– А ты, вы… Ты почему жив остался? – осторожно спросила она, продолжая удивляться своему голосу.
– Спрятался я тут, в шкурах. Сама понимаешь, мне никак нельзя было…
– Н-не понимаю, – недоумевала Ирка.
– Вырра, но твой же отец… – развел руками красавец.
– Отец?
– Грыр!
– Будь здоров!
Вежливость была Иркиным светом в конце туннеля, если человек чихнул, изволь пожелать здоровья. Парень странно посмотрел на нее и снова рыкнул:
– Грыр…
– Расти большой.
– Что? – не понял пожелания тот. – Ну что я буду говорить. Сама там была, на том совете, все видела. И даже голосовала.
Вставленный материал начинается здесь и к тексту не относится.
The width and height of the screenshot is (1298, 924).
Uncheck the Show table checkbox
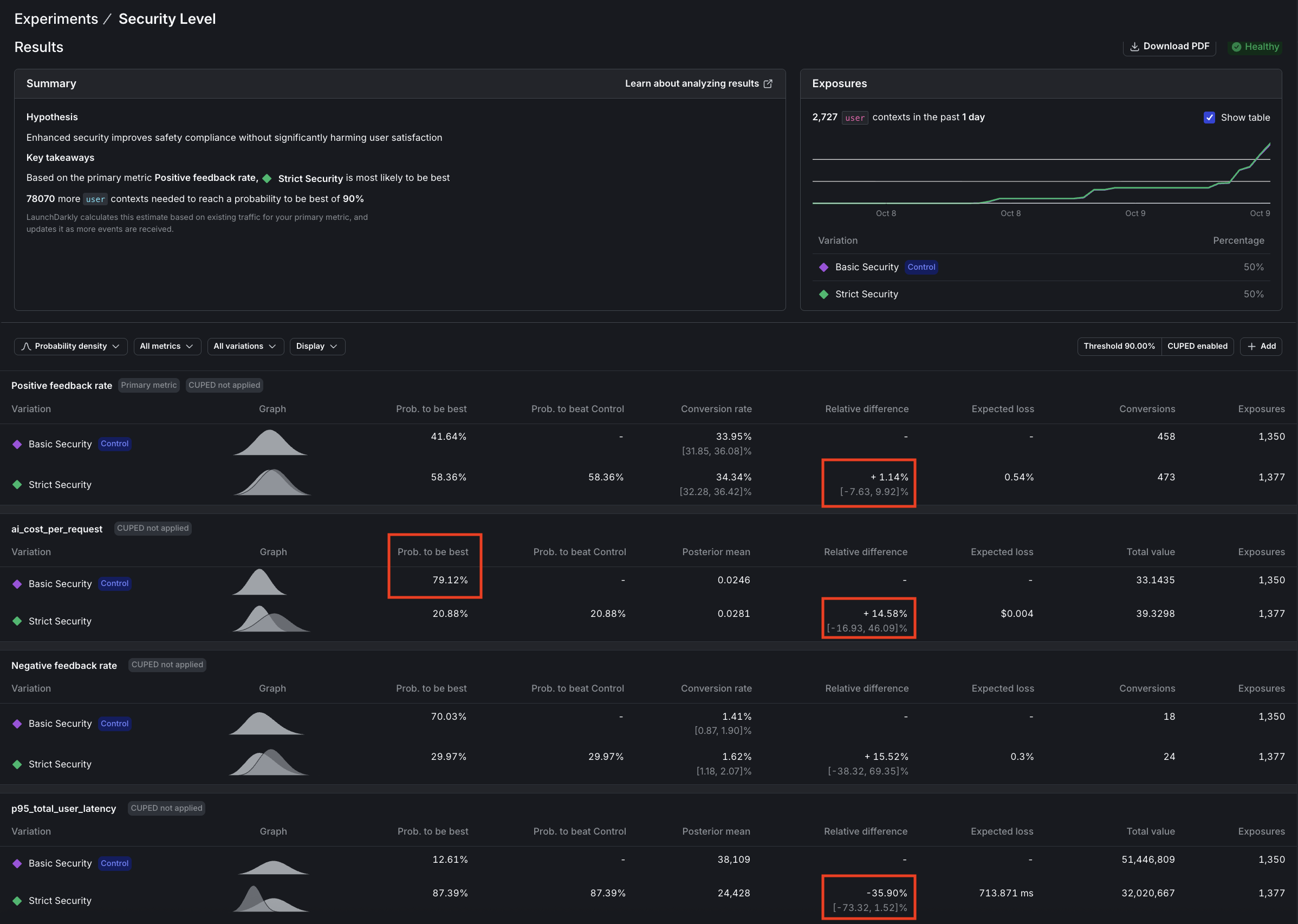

Он скользнул рукой вдоль своего живота, показывая татуировку. в виде круга, перечеркнутого наискось двумя прямыми, и продолжил:
– Еще пару лет нельзя оружие в руки брать. Выходит, вдвоем мы с тобой остались здесь. Трус с клеймом и гордость племени. Хорт и Вырра.
Он сел на корточки и пригорюнился.
– Ты Хорт? Тебя так зовут? – уточнила Ира.
– Пока что да, – теперь насторожился ее собеседник, чуть приподнял голову и пристальнее вгляделся в нее. – А где твои раны от стрел? Там одна горло пробила, я со своего места видел.
Ирка села рядом, и замотала головой:
– Не Вырра я, ох, совсем не Выыырра… – И снова заревела.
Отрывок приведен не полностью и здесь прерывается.